Temerty Faculty of Medicine, University of Toronto, Toronto, Ontario, Canada; New York Proton Center, New York, New York.
New York Proton Center, New York, New York.
J Am Coll Radiol. 2024 Nov;21(11):1800-1804. doi: 10.1016/j.jacr.2024.07.011. Epub 2024 Aug 2.
The aim of this study is to assess the accuracy of Chat Generative Pretrained Transformer (ChatGPT) in response to oncology examination questions in the setting of one-shot learning. Consecutive national radiation oncology in-service multiple-choice examinations were collected and inputted into ChatGPT 4o and ChatGPT 3.5 to determine ChatGPT's answers. ChatGPT's answers were then compared with the answer keys to determine whether ChatGPT correctly or incorrectly answered each question and to determine if improvements in responses were seen with the newer ChatGPT version. A total of 600 consecutive questions were inputted into ChatGPT. ChatGPT 4o answered 72.2% questions correctly, whereas 3.5 answered 53.8% questions correctly. There was a significant difference in performance by question category (P < .01). ChatGPT performed poorer with respect to knowledge of landmark studies and treatment recommendations and planning. ChatGPT is a promising technology, with the latest version showing marked improvement. Although it still has limitations, with further evolution, it may be considered a reliable resource for medical training and decision making in the oncology space.
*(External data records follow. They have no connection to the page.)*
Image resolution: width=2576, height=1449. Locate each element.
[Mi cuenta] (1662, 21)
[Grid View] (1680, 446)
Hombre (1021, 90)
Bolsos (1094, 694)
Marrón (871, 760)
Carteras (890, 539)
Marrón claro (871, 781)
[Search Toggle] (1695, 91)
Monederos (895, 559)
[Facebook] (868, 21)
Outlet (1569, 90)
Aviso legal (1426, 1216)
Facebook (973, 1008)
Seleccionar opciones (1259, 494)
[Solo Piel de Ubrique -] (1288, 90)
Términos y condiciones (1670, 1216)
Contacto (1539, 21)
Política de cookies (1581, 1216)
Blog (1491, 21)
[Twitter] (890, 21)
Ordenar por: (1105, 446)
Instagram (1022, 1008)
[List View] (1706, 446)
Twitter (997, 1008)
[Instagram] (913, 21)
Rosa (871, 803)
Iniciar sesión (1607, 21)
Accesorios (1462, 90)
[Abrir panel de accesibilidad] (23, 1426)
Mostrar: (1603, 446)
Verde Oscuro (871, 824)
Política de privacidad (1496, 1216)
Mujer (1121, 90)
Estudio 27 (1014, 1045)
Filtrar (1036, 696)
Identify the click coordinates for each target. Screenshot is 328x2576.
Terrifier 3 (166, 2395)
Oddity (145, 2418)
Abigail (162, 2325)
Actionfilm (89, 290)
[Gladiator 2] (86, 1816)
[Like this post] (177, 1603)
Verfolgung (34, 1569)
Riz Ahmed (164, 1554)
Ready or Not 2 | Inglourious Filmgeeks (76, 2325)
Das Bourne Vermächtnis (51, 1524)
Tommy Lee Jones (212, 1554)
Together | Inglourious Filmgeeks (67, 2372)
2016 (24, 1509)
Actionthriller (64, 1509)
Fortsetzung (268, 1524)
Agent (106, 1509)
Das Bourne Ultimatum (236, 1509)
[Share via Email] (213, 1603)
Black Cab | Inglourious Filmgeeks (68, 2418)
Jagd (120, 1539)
本研究旨在评估 Chat 生成式预训练转换器(ChatGPT)在单次学习环境下对肿瘤学考试问题的回答准确性。连续收集全国放射肿瘤学在职多项选择题考试,并将其输入 ChatGPT 4o 和 ChatGPT 3.5 以确定 ChatGPT 的答案。然后将 ChatGPT 的答案与答案关键进行比较,以确定 ChatGPT 是否正确或错误地回答了每个问题,并确定较新版本的 ChatGPT 是否会提高回答的准确性。总共输入了 600 个连续问题到 ChatGPT 中。ChatGPT 4o 正确回答了 72.2%的问题,而 3.5 正确回答了 53.8%的问题。不同问题类别之间的表现有显著差异(P <.01)。ChatGPT 在标志性研究和治疗建议及计划方面的知识方面表现较差。ChatGPT 是一种很有前途的技术,最新版本显示出显著的改进。尽管它仍然存在局限性,但随着进一步的发展,它可能被认为是肿瘤学领域医学培训和决策的可靠资源。